How-to · Troubleshooting

Recover from a LAPI or Postgres outage

This guide describes the expected behavior and recovery actions for two component failures: the LAPI engine pod and the Postgres backend cluster.

Expected plugin behavior

The Traefik plugin is configured fail-open at the LAPI layer. When LAPI is unreachable, the plugin’s existing cache serves requests for as long as TTL allows, then passes all traffic through unblocked.

This trade-off keeps services available during component outages at the cost of a brief security gap.

Scenario A: LAPI pod down

Symptoms:

  • kubectl get pods -n crowdsec shows crowdsec-lapi-... in CrashLoopBackOff or Error

  • The ArgoCD application health shows Degraded

  • Traefik plugin logs show LAPI unreachable warnings

What happens to user traffic:

  • Seconds 0 to 60: the plugin cache continues to enforce known decisions

  • Seconds 60 and beyond: plugin polls fail, cache expires per TTL, plugin transitions to fail-open

  • Services remain reachable for all clients, including those in the CAPI feed — no protection during this window

Recovery:

Inspect the logs to identify the failure mode:

kubectl logs -n crowdsec deploy/crowdsec-lapi --tail=100

Common causes:

  • Postgres temporarily unreachable — usually recovers on its own

  • OOMKill — increase resources.limits.memory in engine.ts

  • Helm-upgrade conflict — see the Phase 1 plan’s “Helm Replace” section for the recovery procedure

Force a restart if needed:

kubectl rollout restart deploy/crowdsec-lapi -n crowdsec

Scenario B: Postgres outage

Symptoms:

  • kubectl get cluster -n crowdsec crowdsec-db does not report “Cluster in healthy state”

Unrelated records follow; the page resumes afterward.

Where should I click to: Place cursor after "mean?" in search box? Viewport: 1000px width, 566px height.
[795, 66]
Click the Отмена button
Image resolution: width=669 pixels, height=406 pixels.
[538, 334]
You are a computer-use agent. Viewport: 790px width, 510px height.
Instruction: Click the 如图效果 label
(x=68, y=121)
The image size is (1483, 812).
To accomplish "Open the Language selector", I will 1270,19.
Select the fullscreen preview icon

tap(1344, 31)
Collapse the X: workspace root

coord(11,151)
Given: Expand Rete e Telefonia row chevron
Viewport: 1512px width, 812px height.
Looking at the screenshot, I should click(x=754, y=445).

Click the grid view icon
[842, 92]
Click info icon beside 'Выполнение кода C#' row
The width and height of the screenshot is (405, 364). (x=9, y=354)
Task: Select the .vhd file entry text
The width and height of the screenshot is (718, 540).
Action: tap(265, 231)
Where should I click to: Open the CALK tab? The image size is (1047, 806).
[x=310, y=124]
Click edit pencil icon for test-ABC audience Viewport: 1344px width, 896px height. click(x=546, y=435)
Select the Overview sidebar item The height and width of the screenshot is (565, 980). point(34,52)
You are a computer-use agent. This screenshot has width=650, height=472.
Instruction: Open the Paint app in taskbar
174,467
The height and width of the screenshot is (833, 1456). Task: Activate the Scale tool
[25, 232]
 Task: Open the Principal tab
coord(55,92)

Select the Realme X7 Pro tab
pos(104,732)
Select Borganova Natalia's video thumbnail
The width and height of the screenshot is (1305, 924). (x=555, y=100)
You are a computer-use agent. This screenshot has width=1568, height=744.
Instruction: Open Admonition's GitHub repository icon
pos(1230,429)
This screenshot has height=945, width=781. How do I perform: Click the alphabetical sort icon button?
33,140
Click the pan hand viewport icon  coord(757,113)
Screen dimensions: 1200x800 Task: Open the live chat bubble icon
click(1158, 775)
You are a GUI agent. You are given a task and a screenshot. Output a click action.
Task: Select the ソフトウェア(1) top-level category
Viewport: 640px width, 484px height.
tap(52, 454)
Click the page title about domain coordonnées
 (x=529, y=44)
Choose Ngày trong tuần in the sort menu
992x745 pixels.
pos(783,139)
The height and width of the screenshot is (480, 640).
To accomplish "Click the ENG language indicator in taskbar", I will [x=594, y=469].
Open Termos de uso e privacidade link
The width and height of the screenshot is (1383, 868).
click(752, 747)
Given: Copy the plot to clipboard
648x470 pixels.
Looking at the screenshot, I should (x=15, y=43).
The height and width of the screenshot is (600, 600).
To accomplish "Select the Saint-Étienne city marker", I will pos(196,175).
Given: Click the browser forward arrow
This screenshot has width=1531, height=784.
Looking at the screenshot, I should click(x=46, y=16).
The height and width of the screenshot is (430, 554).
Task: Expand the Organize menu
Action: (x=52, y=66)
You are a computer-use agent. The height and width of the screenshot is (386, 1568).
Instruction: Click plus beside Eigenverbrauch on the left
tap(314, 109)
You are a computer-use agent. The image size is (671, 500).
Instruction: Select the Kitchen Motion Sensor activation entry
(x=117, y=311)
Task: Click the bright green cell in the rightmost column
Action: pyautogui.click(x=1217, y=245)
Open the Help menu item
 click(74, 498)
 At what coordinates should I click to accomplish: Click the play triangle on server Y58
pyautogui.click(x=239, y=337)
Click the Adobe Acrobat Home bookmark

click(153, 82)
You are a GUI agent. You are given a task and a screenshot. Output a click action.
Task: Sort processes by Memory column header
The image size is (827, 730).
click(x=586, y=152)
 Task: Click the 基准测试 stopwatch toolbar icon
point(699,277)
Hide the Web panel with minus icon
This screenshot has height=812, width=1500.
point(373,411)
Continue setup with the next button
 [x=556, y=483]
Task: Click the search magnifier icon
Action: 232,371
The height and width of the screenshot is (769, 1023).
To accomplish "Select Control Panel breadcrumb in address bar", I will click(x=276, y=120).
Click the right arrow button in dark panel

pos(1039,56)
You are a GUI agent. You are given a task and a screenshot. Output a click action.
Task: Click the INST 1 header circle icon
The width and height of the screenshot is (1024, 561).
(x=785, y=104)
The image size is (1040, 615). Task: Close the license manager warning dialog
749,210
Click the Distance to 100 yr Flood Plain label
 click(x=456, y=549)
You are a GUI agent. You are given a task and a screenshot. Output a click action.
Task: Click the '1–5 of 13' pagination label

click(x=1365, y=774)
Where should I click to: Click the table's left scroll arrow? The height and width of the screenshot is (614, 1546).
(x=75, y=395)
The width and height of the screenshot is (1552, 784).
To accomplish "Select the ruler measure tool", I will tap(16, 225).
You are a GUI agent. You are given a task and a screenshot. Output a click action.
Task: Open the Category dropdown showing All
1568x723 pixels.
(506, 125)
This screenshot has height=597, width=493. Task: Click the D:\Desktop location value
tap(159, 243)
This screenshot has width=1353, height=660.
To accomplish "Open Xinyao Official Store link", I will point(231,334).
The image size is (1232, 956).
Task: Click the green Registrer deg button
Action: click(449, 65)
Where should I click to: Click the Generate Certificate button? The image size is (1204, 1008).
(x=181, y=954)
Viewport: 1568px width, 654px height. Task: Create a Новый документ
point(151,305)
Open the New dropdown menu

  • One of the two pods in crowdsec-db-* is not Running

What happens to LAPI:

  • LAPI cannot persist new decisions, but its memory cache holds existing ones

  • Plugin continues polling and receives the in-memory decisions

  • New CAPI pulls cannot be persisted until Postgres recovers

What happens to user traffic:

  • Same as normal operation, as long as the LAPI pod itself stays running

Recovery:

CNPG has automatic failover. If the primary fails, the standby takes over within roughly 30 seconds.

Check cluster status:

kubectl describe cluster -n crowdsec crowdsec-db

Identify the primary pod:

kubectl get pods -n crowdsec -l role=primary

Inspect the failing pod’s logs:

kubectl logs -n crowdsec <pod-name>

For a manual switchover in extreme cases:

kubectl exec -n crowdsec crowdsec-db-1 -c postgres -- cnpg promote crowdsec-db 2

Scenario C: Both fail simultaneously

When a cluster node fails and both LAPI and the Postgres primary lived on that node:

  1. Pods reschedule to other nodes (this can take 1 to 5 minutes)

  2. During this window CrowdSec is fully offline — plugin is fail-open, no decisions enforced

  3. Once pods are Running again, LAPI synchronizes with the database

  4. The plugin polls LAPI and applies the new decisions

  5. Full protection returns after one or two pull cycles

This behavior is accepted for Phase 2. For higher availability, a multi-replica LAPI setup is required — currently blocked by the Longhorn XFS minimum size limit conflicting with the chart’s default PVC sizing.

See also

Reference: configuration describes the engine helm values that control LAPI replica count and persistent volume settings.

Monitoring (currently manual)

Per user preference, no Alertmanager wiring is configured. Run these manual daily checks:

kubectl get application crowdsec-app-c83f79ee -n argocd
kubectl get pods -n crowdsec

Alternatively, watch the “Running CrowdSec” stat panel on the Grafana “CrowdSec Overview” dashboard — it must show a value greater than zero.